Can You Keep a Turtle in a Fish Tank?

Can You Keep a Turtle in a Fish Tank?

July 07, 2018

Is It OK To Keep Turtles In A Tank?

Turtles are amazing creatures. They seem to have slow-paced and straightforward lives, so in this time while many of us live on caffeine and crazy deadlines, it’s no wonder that we love to watch turtles do what they do best.

Red-eared sliders and related species do not live entirely underwater and can drown, so they can't just be placed in a full aquarium alongside other fish. 

However, it is possible to add a turtle to your tank if it is set up properly.

Other than the fact pet turtles aren't fully aquatic, there is much to consider before adding a turtle to a fish tank ...
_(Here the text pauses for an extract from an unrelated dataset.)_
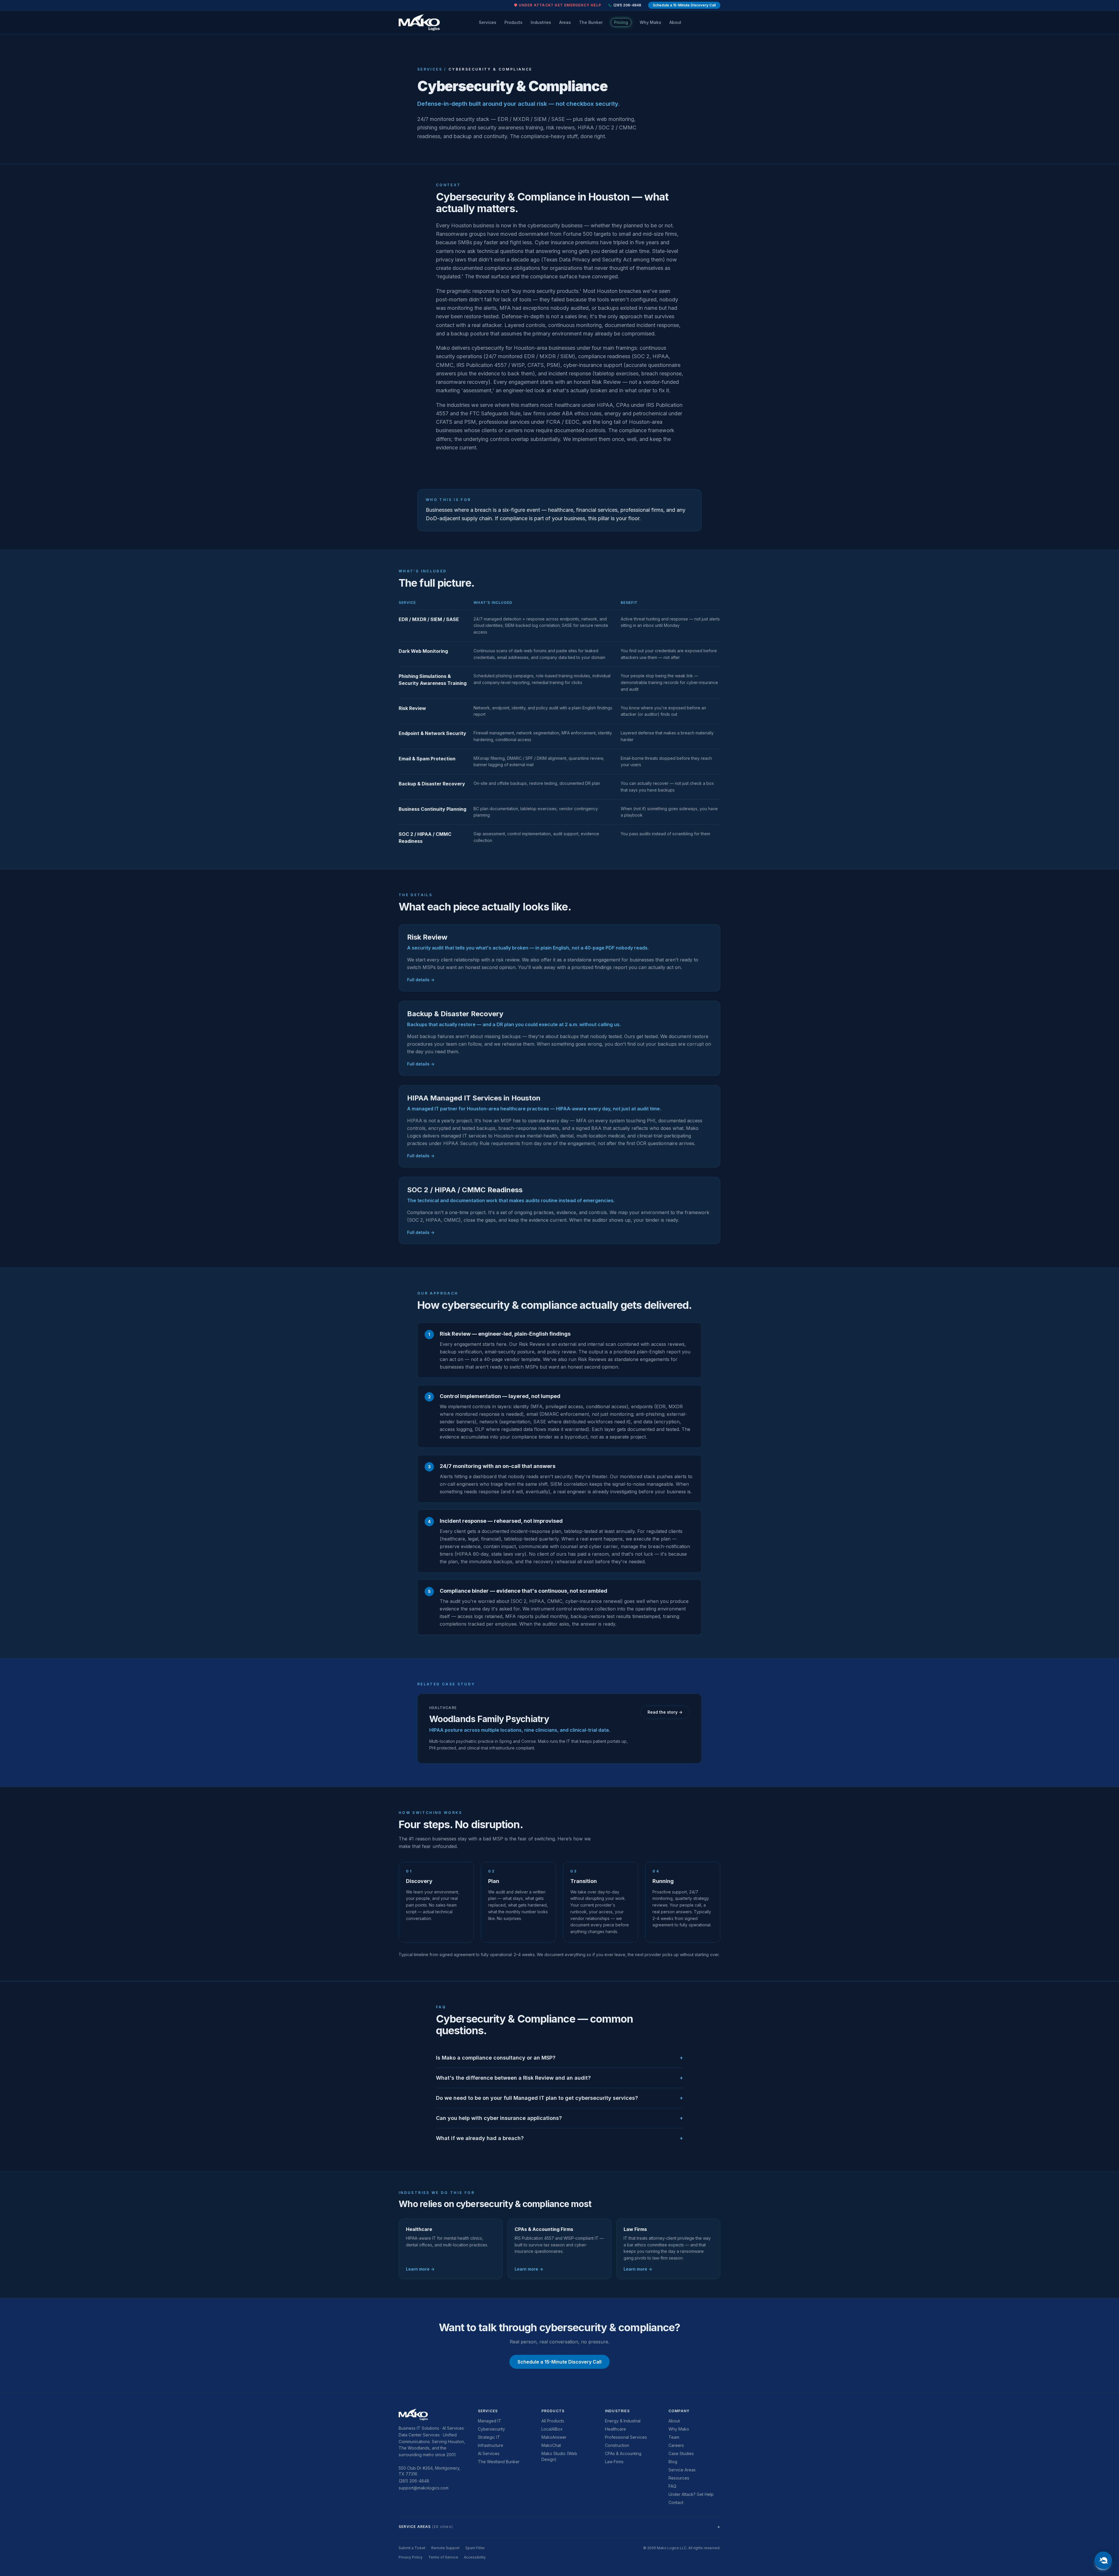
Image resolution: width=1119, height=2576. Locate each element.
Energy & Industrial (623, 2420)
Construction (617, 2445)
terrapin turtle in a tea cup

What's involved in caring for a turtle?

It is possible to set up a fish tank specifically for some kinds of turtles. Is it a good idea? That’s a different matter. Consider these issues:

  • Many turtle species live a very long time if healthy and are a major commitment
  • You should observe your turtle to see if it attacks the fish in the tank, test the turtles personality with cheaper fish if you have an expensive aquarium.
  • Turtles will require a space that is large enough to stay healthy, so in some cases, you will need a very large space (30-gallon minimum,) a floor that can handle the weight, and a sizable amount of money to create and maintain your setup
  • Medium to large turtles will need a 55-125 gallon tank which could weigh over 1200 lbs
  • A turtle aquarium isn’t easy to maintain for beauty as turtles will destroy common decorations and they are often messy. If you want a pretty tank, you will have to replace décor often, clean the tank constantly and use the best filtration systems available. 
  • Don’t forget that all turtles carry salmonella that can be contracted by anyone who handles them carelessly. If there are very young children involved or anyone with immune disorders, you may want to re-think the situation.

Turtle in a fish tank

Thinking of moving forward?

Consider your reasons for wanting to keep a turtle in an aquarium before you move forward, even if you don’t mind the issues we’ve listed. 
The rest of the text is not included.